If you plan on playing online games, get the console your friends have, because there’s no way to play multiplayer games across platforms. Both Xbox and PlayStation require a $60-per-year subscription to access even basic online functions. On the PS4, this subscription is called PlayStation Plus; on the Xbox, it’s Xbox Live Gold.
Like Xbox Live Gold, PS Plus gives you two free games a month (of varying quality) and special discounts on some titles during sales. You keep the free games as long as you have a PS Plus subscription, but you lose access to them if you cancel your subscription, even if you already downloaded them. With PS Plus, you also get automatic game and operating system updates, and cloud storage for saves. You do not have to pay for PS Plus to use streaming video services like Netflix or Amazon Prime. Unlike with Xbox Live Gold, you don’t need PS Plus to use the PS4’s Party Chat system to voice-chat with friends. However, the PlayStation Network service has struggled with reliability, suffering from slow downloads and downtime issues. Xbox Live is usually more stable than PSN, which is important if you play a lot of games online.
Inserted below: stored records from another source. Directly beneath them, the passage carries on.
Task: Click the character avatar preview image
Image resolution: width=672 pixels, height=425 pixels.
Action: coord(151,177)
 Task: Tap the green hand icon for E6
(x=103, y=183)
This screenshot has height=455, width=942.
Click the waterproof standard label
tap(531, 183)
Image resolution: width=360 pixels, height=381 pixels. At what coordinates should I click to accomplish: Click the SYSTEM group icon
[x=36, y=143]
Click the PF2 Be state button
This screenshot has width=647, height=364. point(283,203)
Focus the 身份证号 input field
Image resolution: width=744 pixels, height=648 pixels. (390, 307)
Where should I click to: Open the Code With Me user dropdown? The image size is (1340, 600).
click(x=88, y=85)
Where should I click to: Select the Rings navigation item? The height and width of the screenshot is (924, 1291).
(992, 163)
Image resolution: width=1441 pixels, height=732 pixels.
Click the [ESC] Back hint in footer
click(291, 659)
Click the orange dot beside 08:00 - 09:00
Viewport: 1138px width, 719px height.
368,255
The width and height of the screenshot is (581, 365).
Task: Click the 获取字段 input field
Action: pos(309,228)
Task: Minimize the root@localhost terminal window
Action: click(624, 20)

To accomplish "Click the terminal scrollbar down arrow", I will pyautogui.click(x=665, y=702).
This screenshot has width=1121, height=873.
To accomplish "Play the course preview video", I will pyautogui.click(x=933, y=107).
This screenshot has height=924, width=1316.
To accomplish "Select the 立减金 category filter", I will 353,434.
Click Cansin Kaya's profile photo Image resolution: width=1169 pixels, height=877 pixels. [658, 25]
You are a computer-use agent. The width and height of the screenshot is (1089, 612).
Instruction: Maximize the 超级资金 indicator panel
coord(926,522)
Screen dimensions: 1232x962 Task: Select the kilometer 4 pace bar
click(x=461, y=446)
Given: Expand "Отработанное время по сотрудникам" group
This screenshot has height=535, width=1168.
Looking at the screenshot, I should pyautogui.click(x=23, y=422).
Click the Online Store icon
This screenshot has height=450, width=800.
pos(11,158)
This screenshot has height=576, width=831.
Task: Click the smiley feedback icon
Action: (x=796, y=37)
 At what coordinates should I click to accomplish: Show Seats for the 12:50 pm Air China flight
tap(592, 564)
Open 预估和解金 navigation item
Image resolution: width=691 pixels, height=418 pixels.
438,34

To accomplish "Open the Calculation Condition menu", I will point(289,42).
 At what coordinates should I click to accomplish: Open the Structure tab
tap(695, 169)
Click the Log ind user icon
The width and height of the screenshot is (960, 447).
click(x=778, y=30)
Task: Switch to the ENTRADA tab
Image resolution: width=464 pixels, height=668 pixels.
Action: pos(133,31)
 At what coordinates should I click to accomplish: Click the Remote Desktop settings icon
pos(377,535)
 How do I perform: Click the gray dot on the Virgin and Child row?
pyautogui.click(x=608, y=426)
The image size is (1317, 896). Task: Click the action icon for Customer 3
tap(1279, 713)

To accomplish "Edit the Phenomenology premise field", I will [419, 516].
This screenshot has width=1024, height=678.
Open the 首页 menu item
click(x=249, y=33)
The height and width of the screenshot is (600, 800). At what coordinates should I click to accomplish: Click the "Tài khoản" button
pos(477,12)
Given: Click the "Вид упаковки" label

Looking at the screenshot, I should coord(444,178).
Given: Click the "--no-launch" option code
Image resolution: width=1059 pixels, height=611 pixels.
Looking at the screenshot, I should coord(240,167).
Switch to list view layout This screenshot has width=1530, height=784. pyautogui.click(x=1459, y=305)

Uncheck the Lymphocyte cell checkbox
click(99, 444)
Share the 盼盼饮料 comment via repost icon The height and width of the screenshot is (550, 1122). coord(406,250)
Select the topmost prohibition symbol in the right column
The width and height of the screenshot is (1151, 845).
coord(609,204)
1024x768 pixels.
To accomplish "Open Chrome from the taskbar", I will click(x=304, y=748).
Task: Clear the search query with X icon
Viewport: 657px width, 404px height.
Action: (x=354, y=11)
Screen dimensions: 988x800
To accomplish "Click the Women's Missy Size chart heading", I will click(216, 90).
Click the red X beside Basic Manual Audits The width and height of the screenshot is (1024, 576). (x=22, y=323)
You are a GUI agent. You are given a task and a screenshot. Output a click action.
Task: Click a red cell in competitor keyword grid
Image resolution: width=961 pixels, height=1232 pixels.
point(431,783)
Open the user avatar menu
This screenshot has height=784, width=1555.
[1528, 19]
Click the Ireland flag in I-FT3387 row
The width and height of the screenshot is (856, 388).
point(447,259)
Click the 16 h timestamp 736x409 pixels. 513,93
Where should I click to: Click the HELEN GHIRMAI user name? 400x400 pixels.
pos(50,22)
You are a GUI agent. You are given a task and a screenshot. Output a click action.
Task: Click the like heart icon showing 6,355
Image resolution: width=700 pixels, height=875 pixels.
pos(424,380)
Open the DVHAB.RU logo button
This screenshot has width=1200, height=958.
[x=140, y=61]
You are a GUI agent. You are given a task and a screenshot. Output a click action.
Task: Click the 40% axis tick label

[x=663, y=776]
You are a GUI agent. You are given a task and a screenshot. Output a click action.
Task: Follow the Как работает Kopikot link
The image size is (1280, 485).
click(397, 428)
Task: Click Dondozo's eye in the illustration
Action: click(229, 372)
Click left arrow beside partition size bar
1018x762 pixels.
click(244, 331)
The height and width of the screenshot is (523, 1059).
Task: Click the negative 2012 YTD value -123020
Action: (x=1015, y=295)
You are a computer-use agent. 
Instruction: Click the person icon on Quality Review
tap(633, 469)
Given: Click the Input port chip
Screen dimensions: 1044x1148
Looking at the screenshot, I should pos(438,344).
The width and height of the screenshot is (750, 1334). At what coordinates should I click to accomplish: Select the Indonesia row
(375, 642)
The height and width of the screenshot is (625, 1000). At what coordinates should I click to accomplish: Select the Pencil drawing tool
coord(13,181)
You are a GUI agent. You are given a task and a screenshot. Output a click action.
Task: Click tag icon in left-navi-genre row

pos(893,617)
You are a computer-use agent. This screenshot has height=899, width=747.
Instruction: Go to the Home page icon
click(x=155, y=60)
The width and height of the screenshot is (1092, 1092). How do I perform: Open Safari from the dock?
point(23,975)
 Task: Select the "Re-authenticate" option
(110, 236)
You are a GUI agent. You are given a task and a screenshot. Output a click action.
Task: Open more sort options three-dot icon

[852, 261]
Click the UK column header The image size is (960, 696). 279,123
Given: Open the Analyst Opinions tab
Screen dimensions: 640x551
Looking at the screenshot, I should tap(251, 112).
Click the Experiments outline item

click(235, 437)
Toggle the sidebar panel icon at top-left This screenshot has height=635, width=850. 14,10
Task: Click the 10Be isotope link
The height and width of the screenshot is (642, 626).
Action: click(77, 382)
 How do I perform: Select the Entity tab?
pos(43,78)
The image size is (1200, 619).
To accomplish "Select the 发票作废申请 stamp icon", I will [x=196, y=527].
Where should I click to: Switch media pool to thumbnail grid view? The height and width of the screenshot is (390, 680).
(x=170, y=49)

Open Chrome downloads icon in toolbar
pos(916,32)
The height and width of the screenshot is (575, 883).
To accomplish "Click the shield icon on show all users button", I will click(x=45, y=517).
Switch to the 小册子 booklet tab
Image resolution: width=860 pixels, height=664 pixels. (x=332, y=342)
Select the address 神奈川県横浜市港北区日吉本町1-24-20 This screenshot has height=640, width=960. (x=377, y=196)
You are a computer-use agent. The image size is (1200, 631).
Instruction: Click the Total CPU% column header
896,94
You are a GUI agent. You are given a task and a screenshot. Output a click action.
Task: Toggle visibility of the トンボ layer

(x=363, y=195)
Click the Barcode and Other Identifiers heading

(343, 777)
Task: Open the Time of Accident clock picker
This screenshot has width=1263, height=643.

Unlike the Xbox One, the PS4 lets you experiment with virtual reality. PlayStation VR is one of our favorite VR systems, and it plays VR versions of games like The Elder Scrolls V: Skyrim, Resident Evil 7, and Doom (you can find a full list of compatible VR games here). If VR is the feature you’re most interested in, you may want to consider the PS4 Pro, because the Pro console can improve VR game performance, which we detail in a section below.
The PS4 doesn’t have backward compatibility with older generations of games, in contrast to the Xbox One, which can play most Xbox 360 discs. You can stream select PS3 and PS4 games with the PlayStation Now service, but that requires a $100-per-year subscription. It’s packed with PS3 classics like Uncharted 2 and Fallout: New Vegas, but the PS4 game selection is weak, so it’s worthwhile only if you want to play older games.
Unlike the Xbox One S, the PS4 doesn’t support 4K video (the PS4 Pro does; more on that later) but does have a respectable number of media streaming apps, including Sony’s own cable alternative, PlayStation Vue. However, we don’t recommend buying a game console for its streaming capabilities; you can find cheaper, less power-hungry media streaming devices, like the Roku Streaming Stick+, that do the job better. If you have a 4K TV and want to make the most of it, the Xbox One S or PS4 Pro is a better option. Both the PS4 and the Xbox One S can output HDR if you have a TV that supports it, but not all games support it.
On the PS4 you can stream any game to a Windows or Mac computer with your PS4 controller attached to it using Remote Play. This feature works best on your home network, but you can access it remotely as well, though we’d recommend that only for slow-paced games because remote streaming can be laggy. The Xbox One S has a similar feature, but it works only with Windows 10 and only on the same network as your Xbox One.